Quali sono le problematiche in cui Zoom è incappata? “L‘informativa sulla privacy di Zoom – evidenzia il professionista della sicurezza informatica – non menzionava che la versione iOS della propria app inviava dati analitici a Facebook anche di utenti non in possesso di un account Facebook, secondo un rapporto di Vice della fine di marzo. L’azienda ha riconosciuto il problema e ha rimosso il Software Development Kit (SDK) di Facebook per iOS ed è attualmente alle prese con una causa collettiva in California su questa criticità. Nonostante le dichiarazioni, i video e audio meeting dell’applicazione non supportano la crittografia end-to-end, secondo una ricerca di The Intercept. L’azienda si è giustificata chiarendo che utilizza il protocollo crittografico di trasmissione TLS (Transport Layer Security). La differenza sostanziale è che quest’ultimo non garantisce che le comunicazioni degli utenti siano invisibili all’azienda. Inoltre, l’app ha anche rivelato diverse vulnerabilità nella sicurezza, anche se sono state tutte risolte in breve tempo. Sul suo client Windows è stata riscontrata una vulnerabilità UNC path injection che potrebbe esporre le credenziali di accesso a Windows degli utenti e persino portare all’esecuzione di comandi arbitrari sui loro dispositivi. Altri due bug, questa volta riguardanti il client MacOS di Zoom, avrebbero potuto consentire a un malintenzionato di prendere il controllo di un computer vulnerabile". Come se non bastasse, poi: “L’FBI – aggiunge Foltyn – ha anche evidenziato il fenomeno “Zoom-bombing” a seguito di molteplici segnalazioni che riportavano episodi di troll che si intrufolavano in riunioni private e lezioni scolastiche per mostrare immagini non adatte al contesto“.

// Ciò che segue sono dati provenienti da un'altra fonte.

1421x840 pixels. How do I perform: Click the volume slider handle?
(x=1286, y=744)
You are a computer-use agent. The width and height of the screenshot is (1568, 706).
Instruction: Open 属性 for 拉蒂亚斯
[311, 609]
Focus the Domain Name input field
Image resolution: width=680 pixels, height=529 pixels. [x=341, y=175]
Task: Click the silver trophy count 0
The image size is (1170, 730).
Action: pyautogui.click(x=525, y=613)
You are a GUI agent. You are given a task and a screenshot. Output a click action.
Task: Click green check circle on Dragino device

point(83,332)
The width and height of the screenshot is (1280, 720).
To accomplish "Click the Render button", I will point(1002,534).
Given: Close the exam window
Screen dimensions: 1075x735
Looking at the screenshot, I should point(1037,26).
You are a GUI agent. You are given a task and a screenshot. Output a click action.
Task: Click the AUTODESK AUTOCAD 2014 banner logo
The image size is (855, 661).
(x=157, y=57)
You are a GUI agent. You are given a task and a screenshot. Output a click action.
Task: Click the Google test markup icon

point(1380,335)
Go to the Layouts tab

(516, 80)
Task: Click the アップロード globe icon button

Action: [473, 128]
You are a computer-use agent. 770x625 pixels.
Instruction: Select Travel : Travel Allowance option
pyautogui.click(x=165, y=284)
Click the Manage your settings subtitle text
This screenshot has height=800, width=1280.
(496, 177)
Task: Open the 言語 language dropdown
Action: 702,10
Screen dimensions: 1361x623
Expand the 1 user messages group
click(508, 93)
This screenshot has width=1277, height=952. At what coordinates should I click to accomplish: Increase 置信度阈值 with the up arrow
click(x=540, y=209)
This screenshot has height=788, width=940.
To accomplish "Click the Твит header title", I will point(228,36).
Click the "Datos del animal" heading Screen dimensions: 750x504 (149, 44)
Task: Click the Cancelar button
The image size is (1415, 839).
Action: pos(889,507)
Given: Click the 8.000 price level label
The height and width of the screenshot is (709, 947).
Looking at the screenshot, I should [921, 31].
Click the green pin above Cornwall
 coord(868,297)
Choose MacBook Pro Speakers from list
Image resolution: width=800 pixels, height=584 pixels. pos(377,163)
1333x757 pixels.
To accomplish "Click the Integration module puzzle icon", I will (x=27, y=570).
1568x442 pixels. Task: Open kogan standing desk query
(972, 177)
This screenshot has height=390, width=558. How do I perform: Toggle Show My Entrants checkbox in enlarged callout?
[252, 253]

Il rischio è stato altissimo per un enorme numero di persone, dato che la piattaforma ha visto moltiplicato per almeno venti il numero degli utenti giornalieri negli ultimi mesi. Per ammissione dello stesso Yuan, Zoom è stato sopraffatto da un imprevisto successo. “Ora abbiamo un insieme molto più ampio di utenti che stanno utilizzando il nostro prodotto in una miriade di modi inaspettati, presentandoci sfide che non avevamo previsto quando la piattaforma è stata concepita“.
La domanda dell’esperto di cybersecurity è quindi: “Come rimanere al sicuro?“. Anche, e soprattutto, in questo momento di lavoro a distanza (che si tratti di smart working o di videoconferenze), non dovremmo trascurare mai l’importanza della nostra privacy e sicurezza. Per esempio, per quanto riguarda il caso trattato "Le misure più efficaci da adottare per proteggere la sicurezza e la privacy includono: la protezione con password delle riunioni e il controllo dei partecipanti alle riunioni; la limitazione della possibilità di condivisione dello schermo all’organizzatore; l’astensione dal condividere link o ID di riunione sui social media“.